** DATA EXTRACT follows **
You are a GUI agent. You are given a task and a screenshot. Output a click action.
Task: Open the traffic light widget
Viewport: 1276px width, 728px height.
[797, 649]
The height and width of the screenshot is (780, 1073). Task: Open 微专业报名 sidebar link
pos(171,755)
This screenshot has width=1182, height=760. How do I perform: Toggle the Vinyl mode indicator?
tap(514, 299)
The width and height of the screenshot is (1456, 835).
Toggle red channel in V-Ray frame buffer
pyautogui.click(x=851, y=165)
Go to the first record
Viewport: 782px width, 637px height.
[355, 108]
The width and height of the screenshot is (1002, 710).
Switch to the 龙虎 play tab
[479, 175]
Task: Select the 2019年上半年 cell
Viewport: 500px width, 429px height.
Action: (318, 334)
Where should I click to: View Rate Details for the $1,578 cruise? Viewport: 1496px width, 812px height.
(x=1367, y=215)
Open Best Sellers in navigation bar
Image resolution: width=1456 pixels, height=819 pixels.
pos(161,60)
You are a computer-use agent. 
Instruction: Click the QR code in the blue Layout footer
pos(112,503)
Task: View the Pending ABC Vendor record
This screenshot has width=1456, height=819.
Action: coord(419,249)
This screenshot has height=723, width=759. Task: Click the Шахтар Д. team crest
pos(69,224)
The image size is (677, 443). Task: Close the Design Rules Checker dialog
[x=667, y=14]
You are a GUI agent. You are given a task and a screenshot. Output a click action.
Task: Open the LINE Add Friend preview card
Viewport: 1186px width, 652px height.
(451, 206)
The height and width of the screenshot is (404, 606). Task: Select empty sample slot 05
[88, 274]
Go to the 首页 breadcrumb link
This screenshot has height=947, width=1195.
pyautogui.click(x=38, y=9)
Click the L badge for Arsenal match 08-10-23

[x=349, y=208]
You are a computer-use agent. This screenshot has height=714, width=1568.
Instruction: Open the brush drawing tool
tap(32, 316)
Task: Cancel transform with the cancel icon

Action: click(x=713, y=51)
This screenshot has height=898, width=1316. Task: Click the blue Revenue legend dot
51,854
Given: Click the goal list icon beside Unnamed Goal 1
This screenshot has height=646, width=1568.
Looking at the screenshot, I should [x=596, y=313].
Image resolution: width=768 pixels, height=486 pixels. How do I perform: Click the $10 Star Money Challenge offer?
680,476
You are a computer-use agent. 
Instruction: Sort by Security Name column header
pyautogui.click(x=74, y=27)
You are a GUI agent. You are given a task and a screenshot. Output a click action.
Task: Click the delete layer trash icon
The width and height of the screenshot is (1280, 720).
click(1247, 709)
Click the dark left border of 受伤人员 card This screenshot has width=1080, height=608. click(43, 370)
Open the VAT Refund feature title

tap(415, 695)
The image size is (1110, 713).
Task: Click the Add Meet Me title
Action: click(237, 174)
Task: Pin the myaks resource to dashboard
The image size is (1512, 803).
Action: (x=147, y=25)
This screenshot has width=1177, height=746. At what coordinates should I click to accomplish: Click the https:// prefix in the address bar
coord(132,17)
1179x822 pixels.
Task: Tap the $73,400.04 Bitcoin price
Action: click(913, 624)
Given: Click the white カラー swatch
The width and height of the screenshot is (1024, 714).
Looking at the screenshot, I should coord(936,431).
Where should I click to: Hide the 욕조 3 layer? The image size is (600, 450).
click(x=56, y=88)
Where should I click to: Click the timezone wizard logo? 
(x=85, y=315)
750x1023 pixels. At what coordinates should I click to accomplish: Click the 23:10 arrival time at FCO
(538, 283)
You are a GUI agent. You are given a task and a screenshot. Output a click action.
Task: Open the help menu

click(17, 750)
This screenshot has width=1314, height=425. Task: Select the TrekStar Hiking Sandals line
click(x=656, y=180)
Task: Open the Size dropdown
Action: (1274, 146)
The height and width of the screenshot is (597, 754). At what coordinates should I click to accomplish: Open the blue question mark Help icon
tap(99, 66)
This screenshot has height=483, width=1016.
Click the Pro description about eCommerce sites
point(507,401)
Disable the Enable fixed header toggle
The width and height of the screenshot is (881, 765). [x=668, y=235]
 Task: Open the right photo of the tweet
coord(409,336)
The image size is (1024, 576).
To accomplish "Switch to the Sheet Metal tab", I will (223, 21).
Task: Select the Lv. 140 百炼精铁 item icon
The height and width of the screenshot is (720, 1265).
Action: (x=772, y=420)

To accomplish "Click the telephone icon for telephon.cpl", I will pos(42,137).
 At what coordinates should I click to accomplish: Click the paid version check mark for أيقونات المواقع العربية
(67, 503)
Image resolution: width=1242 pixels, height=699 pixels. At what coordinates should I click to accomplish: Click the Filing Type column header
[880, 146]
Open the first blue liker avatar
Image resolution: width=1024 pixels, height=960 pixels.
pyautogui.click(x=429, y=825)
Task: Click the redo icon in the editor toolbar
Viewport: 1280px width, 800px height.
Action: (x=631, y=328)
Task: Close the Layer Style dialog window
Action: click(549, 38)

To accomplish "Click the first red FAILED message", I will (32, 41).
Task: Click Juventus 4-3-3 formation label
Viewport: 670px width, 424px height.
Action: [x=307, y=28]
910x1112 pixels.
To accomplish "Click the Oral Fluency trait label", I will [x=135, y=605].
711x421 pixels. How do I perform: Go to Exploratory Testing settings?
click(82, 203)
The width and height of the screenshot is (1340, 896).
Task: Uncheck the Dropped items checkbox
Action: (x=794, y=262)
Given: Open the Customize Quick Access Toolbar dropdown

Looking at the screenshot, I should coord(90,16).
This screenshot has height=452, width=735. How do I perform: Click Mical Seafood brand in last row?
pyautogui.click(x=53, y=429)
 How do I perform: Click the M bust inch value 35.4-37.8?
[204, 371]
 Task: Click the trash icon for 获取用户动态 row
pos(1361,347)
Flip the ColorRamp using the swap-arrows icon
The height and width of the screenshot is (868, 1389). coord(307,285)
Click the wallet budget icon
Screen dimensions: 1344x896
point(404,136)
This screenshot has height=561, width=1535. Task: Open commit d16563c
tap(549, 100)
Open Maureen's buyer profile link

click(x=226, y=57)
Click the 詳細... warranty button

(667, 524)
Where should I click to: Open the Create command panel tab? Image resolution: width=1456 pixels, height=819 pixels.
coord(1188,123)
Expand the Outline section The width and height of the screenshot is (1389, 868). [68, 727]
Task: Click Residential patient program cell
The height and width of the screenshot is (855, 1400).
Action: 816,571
** End of DATA EXTRACT **
Filter the data, keeping only the lines that contain "record".

Go to the first record
Task: View the Pending ABC Vendor record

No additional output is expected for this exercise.